Ich lausche und warte geduldig. Tatsächlich, in den freien Raum fällt mir eine Erinnerung, ein Spruch des Dichters Novalis aus dem 18. Jhdt.: „Wohin gehen wir? Immer nach Hause.“ Ahh, das lässt mich aufatmen, der Satz tut mir gut, mein Inneres wird wacher, heller, zuversichtlich. Es gibt eine Bewegung in mir, als wenn sich etwas innerlich dahin ausrichten will. Da gibt es die Sorgenbereiche, aber da gibt es auch ein „Immer nach Hause“, als Ziel meines Lebens. Was heißt Letzteres eigentlich, wie und wo spüre ich das? Ich frage meinen Körper und er weist mich zu meinem Herzraum. „Nach Hause“ ist mehr als ein konkreter Ort im Hier und Jetzt, es ist eine Qualität des Seins, die dort im Herzraum für mich spürbar ist oder eben auch ihr fehlen; ich kann zwischen diesen beiden Möglichkeiten wie hin- und herpendeln. Ich verweile damit noch einen Moment, falls sich noch etwas einstellen will. Das Bild einer Kompassnadel taucht in mir auf: Diese Qualität kann wie ein Kompass in mir wirken, auf den hin ich mich einnorde. Mir kommen Zugvögel in den Sinn, die es hier an der Ostsee so viel gibt, sie haben einen inneren Kompass, ein Wissen in ihrem Körper, welches sie über unglaublich weite Strecken doch verlässlich an ihrem Ziel ankommen lässt.

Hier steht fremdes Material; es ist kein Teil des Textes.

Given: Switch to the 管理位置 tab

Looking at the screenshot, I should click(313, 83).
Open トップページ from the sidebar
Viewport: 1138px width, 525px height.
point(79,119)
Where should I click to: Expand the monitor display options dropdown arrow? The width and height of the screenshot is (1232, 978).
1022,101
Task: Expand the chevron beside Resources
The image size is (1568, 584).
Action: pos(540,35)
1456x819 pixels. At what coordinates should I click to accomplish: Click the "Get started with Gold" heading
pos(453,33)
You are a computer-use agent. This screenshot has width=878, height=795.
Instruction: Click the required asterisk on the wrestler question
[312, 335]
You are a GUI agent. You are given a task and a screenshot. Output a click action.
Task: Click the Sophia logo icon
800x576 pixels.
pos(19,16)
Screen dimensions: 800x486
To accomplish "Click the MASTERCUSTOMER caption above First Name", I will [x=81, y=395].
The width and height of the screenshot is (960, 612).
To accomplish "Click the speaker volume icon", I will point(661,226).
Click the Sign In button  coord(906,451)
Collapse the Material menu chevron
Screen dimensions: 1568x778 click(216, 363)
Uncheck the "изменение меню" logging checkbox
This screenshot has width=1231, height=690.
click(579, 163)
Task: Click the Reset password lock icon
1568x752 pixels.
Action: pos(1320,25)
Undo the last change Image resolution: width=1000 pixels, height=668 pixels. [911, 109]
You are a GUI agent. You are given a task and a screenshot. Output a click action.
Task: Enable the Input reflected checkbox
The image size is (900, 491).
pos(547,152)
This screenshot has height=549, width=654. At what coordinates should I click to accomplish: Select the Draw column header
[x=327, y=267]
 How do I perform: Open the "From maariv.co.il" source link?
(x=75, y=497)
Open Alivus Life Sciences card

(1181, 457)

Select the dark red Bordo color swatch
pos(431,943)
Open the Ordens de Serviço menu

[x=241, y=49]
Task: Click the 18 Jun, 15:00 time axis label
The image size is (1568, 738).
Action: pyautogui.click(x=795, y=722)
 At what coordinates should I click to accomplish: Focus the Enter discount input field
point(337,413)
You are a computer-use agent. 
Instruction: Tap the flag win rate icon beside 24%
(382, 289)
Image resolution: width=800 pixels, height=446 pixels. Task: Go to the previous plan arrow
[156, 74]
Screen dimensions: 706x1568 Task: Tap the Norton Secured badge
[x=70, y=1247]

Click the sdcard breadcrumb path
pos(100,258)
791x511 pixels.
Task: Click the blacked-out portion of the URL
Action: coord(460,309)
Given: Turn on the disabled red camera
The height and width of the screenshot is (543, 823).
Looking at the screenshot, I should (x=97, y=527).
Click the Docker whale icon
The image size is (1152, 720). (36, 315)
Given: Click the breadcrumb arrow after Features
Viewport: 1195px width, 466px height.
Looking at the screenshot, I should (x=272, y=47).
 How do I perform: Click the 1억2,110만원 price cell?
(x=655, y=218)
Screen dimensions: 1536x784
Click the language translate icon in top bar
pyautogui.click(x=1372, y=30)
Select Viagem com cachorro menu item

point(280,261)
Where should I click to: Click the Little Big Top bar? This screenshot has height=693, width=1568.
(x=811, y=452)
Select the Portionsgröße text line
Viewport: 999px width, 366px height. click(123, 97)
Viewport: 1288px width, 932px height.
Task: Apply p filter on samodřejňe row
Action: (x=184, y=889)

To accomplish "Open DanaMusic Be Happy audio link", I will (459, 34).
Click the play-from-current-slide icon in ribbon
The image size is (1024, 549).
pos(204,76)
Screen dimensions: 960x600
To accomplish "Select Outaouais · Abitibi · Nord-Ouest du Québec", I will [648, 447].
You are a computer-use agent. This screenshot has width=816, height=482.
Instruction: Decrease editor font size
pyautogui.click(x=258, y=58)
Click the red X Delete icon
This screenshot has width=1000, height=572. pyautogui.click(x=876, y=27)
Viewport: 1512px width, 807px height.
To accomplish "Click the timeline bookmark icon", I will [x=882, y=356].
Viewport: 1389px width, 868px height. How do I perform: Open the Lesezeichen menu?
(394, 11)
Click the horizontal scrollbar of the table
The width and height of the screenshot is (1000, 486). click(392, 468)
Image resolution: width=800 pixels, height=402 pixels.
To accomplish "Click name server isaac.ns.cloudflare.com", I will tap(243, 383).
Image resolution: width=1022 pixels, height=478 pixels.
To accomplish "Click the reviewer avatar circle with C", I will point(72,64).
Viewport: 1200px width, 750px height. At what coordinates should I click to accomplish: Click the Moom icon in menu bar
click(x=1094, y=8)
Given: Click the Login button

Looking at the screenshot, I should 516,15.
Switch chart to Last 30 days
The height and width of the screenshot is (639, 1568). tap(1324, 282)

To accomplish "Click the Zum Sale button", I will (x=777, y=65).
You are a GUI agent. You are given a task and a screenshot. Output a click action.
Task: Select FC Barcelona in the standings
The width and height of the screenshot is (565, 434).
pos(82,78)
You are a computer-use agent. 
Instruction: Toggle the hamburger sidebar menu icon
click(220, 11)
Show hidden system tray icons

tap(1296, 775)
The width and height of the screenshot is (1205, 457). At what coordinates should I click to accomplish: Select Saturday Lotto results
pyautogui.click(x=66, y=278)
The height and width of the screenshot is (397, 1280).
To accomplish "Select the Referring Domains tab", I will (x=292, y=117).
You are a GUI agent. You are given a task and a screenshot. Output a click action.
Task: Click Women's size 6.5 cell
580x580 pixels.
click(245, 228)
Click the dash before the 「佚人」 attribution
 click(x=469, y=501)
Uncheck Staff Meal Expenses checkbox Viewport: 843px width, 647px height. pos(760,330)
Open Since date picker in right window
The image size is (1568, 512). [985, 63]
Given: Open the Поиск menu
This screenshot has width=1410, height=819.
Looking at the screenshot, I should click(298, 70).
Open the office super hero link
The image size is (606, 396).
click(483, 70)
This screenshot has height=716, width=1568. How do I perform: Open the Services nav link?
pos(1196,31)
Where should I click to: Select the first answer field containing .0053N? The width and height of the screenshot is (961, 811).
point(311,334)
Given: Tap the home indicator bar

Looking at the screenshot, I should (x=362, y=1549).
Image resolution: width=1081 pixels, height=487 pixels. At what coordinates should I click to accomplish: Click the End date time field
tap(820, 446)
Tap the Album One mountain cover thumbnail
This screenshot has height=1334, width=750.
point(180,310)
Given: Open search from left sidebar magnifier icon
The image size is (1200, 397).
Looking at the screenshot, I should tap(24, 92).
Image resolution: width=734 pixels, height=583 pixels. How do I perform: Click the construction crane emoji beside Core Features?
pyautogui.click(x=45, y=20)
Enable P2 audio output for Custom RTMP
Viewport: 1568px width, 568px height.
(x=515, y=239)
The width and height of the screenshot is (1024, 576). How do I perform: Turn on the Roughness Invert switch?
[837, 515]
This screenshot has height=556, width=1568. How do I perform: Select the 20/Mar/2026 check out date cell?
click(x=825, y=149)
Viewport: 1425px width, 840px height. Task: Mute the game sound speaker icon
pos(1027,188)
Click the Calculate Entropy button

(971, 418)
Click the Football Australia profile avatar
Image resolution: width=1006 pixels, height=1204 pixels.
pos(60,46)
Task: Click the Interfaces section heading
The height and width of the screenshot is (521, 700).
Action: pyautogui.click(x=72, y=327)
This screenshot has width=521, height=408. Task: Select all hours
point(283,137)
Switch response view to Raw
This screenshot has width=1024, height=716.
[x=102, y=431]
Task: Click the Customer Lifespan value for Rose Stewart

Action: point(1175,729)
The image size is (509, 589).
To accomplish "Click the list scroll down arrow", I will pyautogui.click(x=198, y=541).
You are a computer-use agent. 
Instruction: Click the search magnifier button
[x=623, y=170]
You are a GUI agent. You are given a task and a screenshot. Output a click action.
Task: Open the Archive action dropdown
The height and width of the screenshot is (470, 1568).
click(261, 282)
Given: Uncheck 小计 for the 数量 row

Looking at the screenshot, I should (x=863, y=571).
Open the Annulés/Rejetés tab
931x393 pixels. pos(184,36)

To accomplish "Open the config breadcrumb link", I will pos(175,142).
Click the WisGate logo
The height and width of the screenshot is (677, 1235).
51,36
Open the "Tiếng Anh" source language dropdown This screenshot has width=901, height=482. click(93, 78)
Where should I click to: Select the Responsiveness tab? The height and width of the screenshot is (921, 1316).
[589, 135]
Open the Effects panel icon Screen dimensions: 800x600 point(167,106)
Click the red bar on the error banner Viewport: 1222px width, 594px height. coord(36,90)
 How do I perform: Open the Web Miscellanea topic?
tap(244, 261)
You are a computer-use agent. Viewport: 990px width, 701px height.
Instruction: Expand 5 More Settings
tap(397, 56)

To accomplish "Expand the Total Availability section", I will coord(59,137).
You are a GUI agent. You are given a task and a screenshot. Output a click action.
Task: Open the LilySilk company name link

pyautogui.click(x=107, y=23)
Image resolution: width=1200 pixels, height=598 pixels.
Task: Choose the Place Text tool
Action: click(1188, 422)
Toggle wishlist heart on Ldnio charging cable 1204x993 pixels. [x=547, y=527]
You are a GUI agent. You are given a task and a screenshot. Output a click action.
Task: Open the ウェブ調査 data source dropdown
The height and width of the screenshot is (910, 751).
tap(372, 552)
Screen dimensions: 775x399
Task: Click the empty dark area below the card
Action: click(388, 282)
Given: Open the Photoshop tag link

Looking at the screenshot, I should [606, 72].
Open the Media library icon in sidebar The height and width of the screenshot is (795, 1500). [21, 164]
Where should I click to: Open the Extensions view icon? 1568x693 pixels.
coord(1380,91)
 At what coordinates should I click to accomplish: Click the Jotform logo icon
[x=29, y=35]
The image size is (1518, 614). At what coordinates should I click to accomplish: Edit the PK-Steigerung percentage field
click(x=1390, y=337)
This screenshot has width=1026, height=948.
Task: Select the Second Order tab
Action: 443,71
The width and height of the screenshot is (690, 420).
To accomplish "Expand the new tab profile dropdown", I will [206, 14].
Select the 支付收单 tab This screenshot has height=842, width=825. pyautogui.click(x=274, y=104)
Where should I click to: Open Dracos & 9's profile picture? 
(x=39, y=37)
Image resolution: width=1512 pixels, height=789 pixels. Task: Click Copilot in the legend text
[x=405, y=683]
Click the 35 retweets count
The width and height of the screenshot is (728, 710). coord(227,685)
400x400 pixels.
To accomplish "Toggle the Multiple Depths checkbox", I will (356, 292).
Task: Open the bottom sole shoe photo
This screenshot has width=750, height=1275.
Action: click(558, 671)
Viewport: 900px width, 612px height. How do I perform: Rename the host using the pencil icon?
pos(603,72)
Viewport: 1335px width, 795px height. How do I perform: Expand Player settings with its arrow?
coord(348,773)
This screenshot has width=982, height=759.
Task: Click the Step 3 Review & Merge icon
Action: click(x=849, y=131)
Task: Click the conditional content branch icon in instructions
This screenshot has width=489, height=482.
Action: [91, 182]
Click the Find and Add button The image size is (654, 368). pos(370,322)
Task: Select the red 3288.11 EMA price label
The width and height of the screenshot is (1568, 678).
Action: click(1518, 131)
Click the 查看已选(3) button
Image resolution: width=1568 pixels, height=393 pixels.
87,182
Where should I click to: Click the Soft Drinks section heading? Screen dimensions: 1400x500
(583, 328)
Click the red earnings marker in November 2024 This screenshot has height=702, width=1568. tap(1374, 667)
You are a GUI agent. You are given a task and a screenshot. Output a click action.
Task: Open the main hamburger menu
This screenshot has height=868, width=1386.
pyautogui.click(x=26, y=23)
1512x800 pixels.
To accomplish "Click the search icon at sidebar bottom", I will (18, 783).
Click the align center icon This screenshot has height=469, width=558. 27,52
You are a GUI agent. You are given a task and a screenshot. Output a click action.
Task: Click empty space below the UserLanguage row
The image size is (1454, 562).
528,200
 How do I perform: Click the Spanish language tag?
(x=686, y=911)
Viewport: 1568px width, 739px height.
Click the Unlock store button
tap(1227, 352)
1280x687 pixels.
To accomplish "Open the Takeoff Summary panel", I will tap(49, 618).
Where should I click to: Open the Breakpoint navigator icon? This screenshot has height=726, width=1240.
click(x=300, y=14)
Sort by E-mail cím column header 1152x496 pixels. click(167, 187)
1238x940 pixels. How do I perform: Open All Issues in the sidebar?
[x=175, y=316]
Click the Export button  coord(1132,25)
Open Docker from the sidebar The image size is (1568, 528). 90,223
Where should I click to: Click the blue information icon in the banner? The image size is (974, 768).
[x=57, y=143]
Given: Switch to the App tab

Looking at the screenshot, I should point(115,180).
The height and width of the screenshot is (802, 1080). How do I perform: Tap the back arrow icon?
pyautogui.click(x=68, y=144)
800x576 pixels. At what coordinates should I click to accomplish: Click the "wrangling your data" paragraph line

Das ist ein wohltuendes Bild. Aber irgendwie spüre ich noch eine Unruhe darin. Muss das jetzt sein? Anscheinend ja, sie geht nicht weg. Na gut, also will ich mir noch kurz Zeit für diese Unruhe nehmen, sie annehmen, mit ihr verweilen, sie einladen mir ihre Bedeutung zu zeigen. Ich spüre zu ihr hin: Ja, „Immer-nach Hause gehen“ ist eine Qualität, die aufspürbar ist. Aber ist das immer so? Es gibt auch Zeiten meines Lebens, wo Gefühlsqualitäten leider nicht so direkt zur Verfügung stehen, sie verschüttet sind, verstellt und ich trotzdem nach vorne gehen muss, nicht warten kann, bis sie sich wieder einstellen. Da fällt eine weitere Erinnerung in meinen freien inneren Raum, der Satz der französischen Mystikerin Madeleine Delbrel: „Hoffen heißt, voll Vertrauen auf etwas zu warten, das man nicht kennt, aber es von jemandem zu erwarten, dessen Liebe man kennt.“ Ahh, nun kommt es in mir zur Ruhe. Was führte dazu, was macht den Unterschied? Ich frage meinen Körper, verweile, lausche: Die Seins-Qualität „Zuhause“ muss ich nicht selber in mir ‚halten‘, sondern jemand hält sie für mich – das „Du“ Gottes, der große Liebhaber allen Lebens, hält sie für mich, auch in Zeiten, wo ich keinen Zugang zu meinen Gefühlen habe. Entspannung. Mein Körper wusste, dass dieser Teil in der inneren Ausrichtung und Suchbewegung für mich noch fehlte.
Ein Focusing am Anfang des Jahres. Manche würden solch eine innere Suchbewegung vielleicht eher Gebet nennen. Für mich sind Focusing und Gebet oft eins.